Discussion and conclusion

An MLP NN is contributed in this research to address the security issues concerning the clock offset information of a stationary receiver. Two datasets with different features have been exploited to evaluate the performance of the proposed method. The first dataset has straightforward features, while the second one is more challenging for most of the estimators. GPS signals of the second dataset are gathered through a GPS receiver, and the digitized signal samples are stored in a computer to extract the navigation solution. Due to the pseudo-periodic receiver clock updates, the behavior of the clock offset over time does not change drastically, and the proposed MLP NN has the same long-time performance.

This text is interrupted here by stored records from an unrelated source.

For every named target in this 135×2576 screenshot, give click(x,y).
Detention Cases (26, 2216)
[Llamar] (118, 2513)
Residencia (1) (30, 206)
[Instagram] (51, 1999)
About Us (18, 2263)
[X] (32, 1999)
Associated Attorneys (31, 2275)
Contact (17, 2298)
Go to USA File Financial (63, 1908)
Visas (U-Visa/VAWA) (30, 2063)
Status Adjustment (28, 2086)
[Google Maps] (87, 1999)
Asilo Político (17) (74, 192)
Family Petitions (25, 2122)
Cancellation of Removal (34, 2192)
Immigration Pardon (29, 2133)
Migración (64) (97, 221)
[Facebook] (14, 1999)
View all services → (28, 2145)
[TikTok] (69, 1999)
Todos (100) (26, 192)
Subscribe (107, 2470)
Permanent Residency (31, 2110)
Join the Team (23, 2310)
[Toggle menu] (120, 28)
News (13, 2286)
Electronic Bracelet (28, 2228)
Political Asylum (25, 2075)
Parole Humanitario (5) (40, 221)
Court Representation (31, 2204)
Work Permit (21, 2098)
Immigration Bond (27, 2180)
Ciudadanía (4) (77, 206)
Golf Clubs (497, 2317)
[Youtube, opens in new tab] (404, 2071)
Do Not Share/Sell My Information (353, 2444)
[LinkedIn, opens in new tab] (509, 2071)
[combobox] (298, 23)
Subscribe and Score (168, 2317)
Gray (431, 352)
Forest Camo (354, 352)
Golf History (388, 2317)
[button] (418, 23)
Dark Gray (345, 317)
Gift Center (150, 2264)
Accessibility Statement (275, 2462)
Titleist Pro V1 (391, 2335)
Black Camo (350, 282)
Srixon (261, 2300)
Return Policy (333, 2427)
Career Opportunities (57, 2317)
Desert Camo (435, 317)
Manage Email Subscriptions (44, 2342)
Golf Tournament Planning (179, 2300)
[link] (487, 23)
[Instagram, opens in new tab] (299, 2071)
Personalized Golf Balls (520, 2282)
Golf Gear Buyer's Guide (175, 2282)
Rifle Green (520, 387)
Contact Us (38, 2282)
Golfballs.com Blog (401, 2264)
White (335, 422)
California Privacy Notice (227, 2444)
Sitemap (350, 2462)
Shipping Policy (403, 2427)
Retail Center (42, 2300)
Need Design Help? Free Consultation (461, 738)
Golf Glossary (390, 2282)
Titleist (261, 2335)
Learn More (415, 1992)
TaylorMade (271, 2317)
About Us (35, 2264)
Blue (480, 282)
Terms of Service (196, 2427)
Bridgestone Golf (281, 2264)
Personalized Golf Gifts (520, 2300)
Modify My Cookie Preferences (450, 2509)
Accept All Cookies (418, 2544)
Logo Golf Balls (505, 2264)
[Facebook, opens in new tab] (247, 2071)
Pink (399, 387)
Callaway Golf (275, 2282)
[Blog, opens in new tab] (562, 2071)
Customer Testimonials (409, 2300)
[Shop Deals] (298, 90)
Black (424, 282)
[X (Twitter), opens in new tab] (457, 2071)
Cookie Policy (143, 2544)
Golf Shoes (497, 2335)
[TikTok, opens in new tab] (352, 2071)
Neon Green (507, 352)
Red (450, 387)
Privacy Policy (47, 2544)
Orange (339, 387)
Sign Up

Two well-known types of TSA are applied to the raw measurements of pseudorange in each dataset. The performance of the proposed method is compared to the EKF, LO, and RE, and the achieved RMSEs of the proposed method are at least six times better than the state-of-art RE. The security-sensitive applications such as PMUs and communication towers can exploit the proposed MLP NN as well as other applications that require precise timing information. Additionally, the utilization of the method does not demand extra hardware or software resources, and firmware update of the GPS receiver can fortify it against a vast number of TSAs or other error sources.